Objective: Can you copy every line of the records below word for word, leaving the pictures out of your answer?

Data shown:

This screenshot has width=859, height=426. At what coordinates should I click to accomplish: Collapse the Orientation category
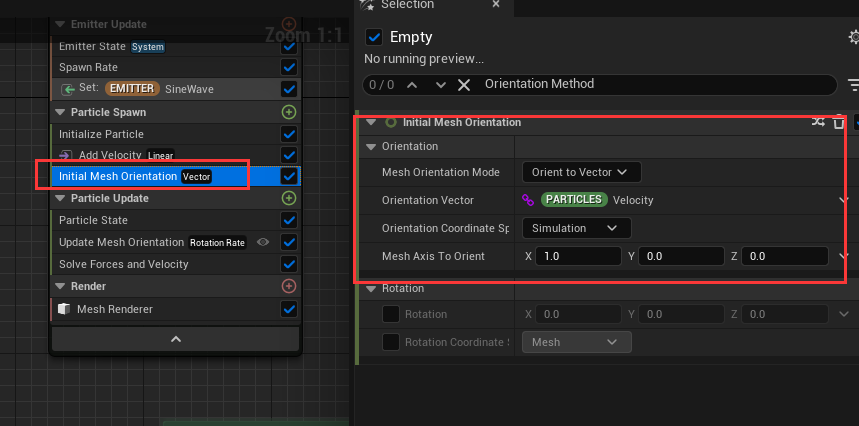point(372,146)
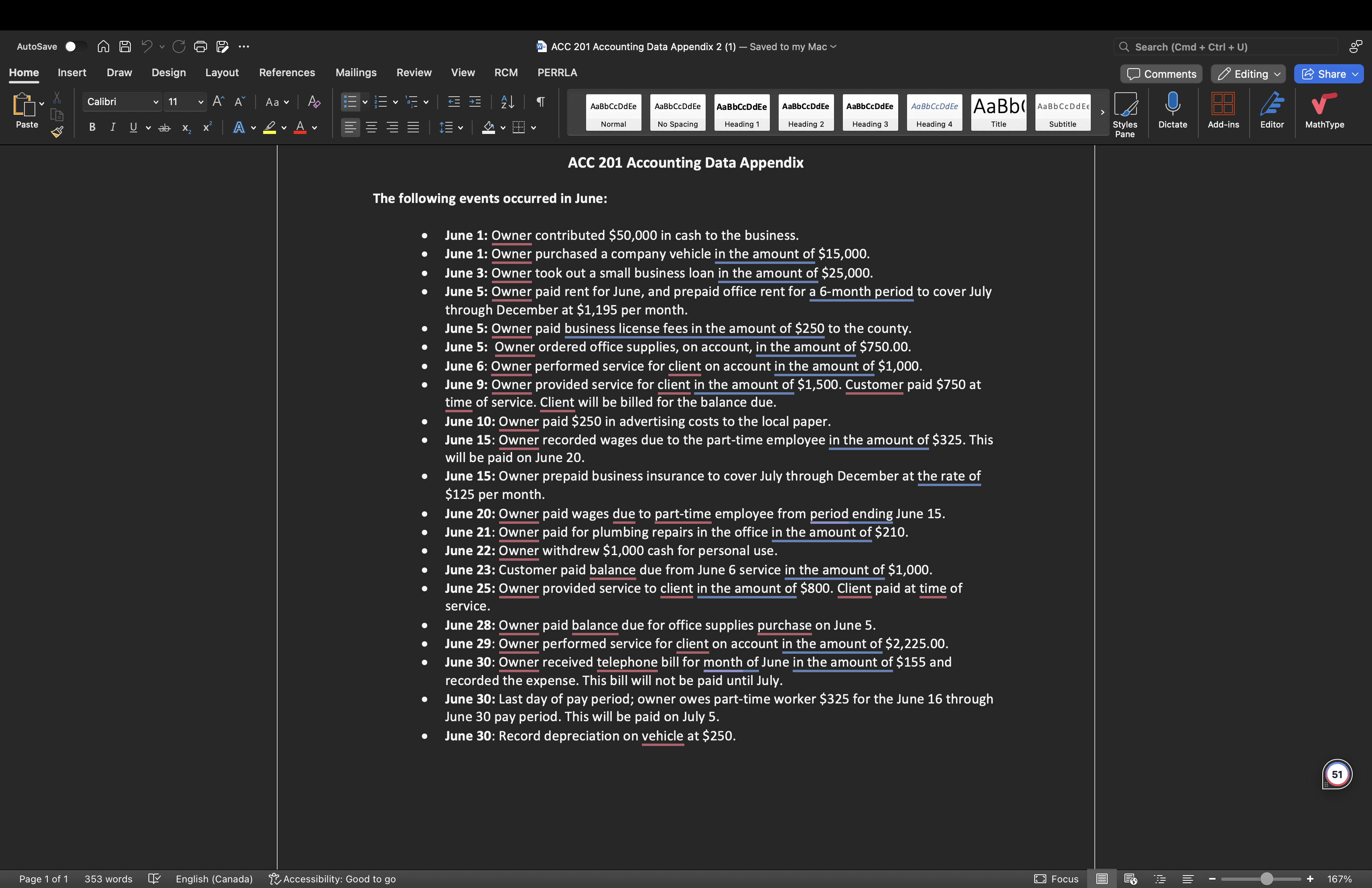Click the Increase Indent icon
1372x888 pixels.
click(475, 102)
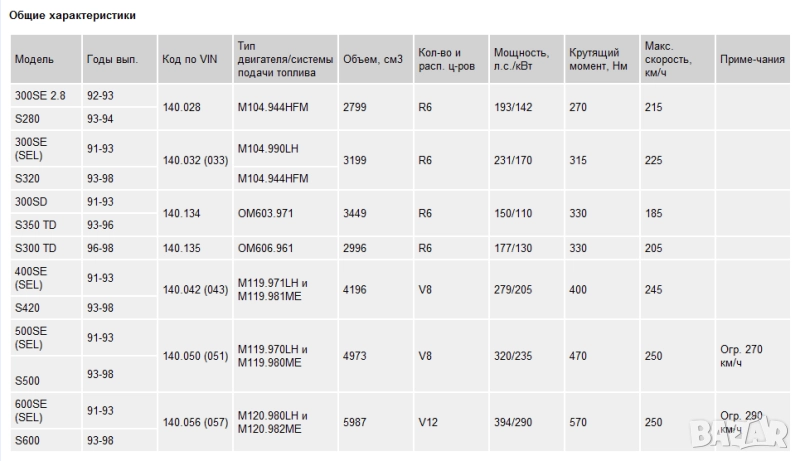Select the "Приме-чания" column header

[752, 60]
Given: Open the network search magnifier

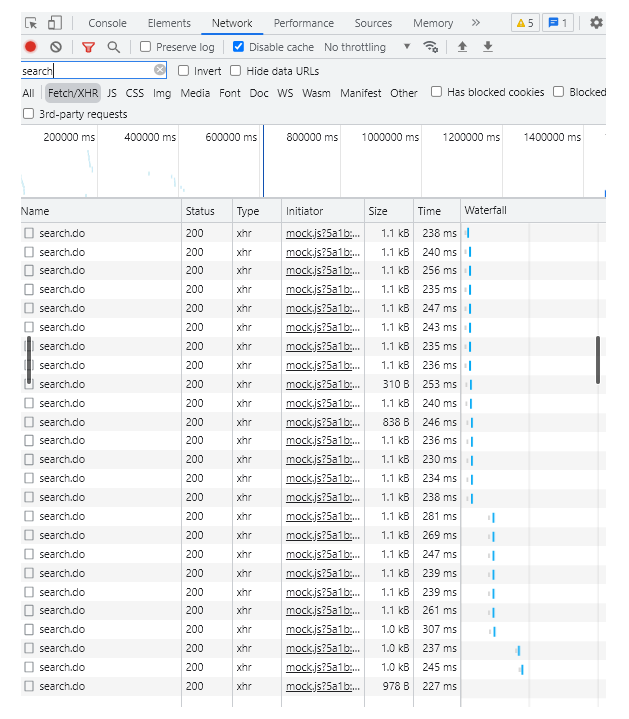Looking at the screenshot, I should click(x=114, y=47).

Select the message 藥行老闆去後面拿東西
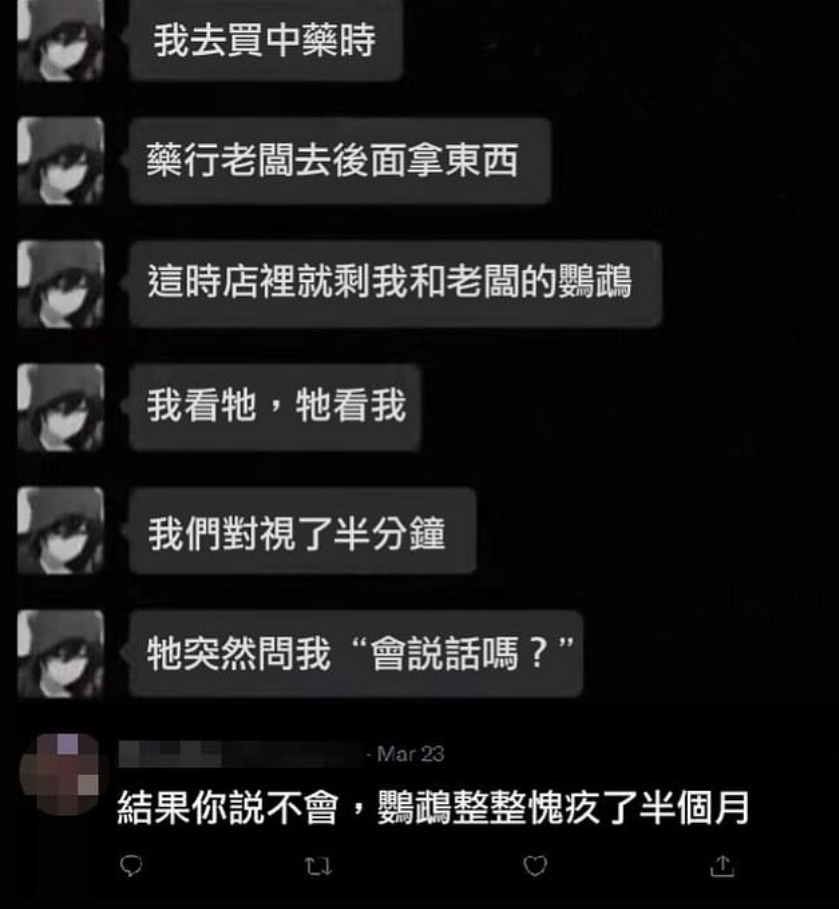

Written answer:
This screenshot has width=859, height=426. At what coordinates should I click to accomplish: Collapse the Orientation category
point(372,146)
Click the Increase Indent icon
1372x888 pixels.
click(475, 102)
Select the "Приме-чания" column header

[752, 60]
Given: Open the network search magnifier

Looking at the screenshot, I should click(x=114, y=47).

Select the message 藥行老闆去後面拿東西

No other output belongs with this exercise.